It was a comment on this blog which first alerted me to the poetry of Mary Oliver. It took me a while to track that comment down, but it was on this post. And Moira, I don’t know if you are still reading, but I hope that you are well and coping with the vicissitudes of lockdown, and you should know that I am extremely grateful for the nudge you gave me.

For the purposes of this post, wanting something suitable to quote, I opened a page at random in the book and found the poem ‘Evidence’. All of the quotes, and the title, come from that.

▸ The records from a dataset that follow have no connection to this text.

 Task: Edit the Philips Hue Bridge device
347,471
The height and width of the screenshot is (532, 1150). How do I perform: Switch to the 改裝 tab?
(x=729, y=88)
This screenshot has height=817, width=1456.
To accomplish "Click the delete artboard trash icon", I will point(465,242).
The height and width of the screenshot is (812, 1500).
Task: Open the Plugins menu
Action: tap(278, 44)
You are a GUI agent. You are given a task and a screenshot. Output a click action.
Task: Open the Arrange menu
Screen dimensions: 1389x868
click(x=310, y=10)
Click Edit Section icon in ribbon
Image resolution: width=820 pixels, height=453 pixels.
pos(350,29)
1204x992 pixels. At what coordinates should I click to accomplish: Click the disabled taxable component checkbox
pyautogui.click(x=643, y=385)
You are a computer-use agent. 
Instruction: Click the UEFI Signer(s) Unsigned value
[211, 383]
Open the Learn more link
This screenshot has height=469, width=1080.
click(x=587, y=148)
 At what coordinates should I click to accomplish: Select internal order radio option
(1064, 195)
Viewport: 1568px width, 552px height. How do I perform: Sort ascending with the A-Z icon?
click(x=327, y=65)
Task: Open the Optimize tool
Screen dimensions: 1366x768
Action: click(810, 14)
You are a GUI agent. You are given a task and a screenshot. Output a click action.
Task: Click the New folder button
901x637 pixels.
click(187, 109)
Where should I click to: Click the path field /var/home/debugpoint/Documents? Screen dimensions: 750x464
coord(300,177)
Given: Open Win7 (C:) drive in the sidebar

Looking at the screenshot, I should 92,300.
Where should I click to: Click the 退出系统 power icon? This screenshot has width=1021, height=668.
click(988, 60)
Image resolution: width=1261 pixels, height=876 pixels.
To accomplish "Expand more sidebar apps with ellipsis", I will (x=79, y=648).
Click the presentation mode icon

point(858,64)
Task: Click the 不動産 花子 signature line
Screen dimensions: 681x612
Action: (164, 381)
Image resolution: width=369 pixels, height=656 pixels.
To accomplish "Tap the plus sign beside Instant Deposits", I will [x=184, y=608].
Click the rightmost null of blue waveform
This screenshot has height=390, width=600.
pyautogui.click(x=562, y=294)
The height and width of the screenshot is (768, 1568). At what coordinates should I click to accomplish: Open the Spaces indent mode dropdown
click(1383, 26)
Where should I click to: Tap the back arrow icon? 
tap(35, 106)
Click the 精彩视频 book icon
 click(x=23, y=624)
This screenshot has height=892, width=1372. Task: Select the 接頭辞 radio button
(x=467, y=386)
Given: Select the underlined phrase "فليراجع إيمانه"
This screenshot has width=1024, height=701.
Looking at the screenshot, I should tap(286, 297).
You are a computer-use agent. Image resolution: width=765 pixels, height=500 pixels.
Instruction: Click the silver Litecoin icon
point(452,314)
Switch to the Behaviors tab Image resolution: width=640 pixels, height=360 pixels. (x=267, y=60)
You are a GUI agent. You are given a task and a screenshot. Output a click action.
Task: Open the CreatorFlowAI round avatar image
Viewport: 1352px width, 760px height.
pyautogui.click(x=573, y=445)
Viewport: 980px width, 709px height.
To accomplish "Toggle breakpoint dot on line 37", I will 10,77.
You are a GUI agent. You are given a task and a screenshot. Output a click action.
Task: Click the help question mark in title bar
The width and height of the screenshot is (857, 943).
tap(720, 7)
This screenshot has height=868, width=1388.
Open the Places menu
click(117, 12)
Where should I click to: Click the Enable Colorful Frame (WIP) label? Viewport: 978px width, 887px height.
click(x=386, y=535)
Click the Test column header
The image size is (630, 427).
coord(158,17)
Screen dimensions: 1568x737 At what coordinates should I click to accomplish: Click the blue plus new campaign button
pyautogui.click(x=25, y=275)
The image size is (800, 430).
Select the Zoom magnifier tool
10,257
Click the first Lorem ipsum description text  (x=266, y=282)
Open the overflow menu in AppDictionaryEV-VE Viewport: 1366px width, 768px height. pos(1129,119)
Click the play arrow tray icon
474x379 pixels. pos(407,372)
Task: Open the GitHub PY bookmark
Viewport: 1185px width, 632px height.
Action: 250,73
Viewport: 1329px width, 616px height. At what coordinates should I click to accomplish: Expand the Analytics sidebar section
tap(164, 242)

“I believe in kindness. Also in mischief. Also in
singing, especially when singing is not necessarily
prescribed.”

Which brings me to:

Back in March, I was involved in a marvellous project, ‘These Hills Are Ours’, which involved climbing Clougha Pike from Morecambe seafront, as part of a volunteer choir and singing a specially composed song. I expected today’s blogpost to be about that walking and singing, but the film of the event is still under wraps, so I’m biding my time.

However, the week before, a group from Stockton had done much the same thing, climbing Roseberry Topping and that’s them in the film.

Two more walks, in London and Devon, were envisaged, but I suspect the coronavirus may have put a stop to those.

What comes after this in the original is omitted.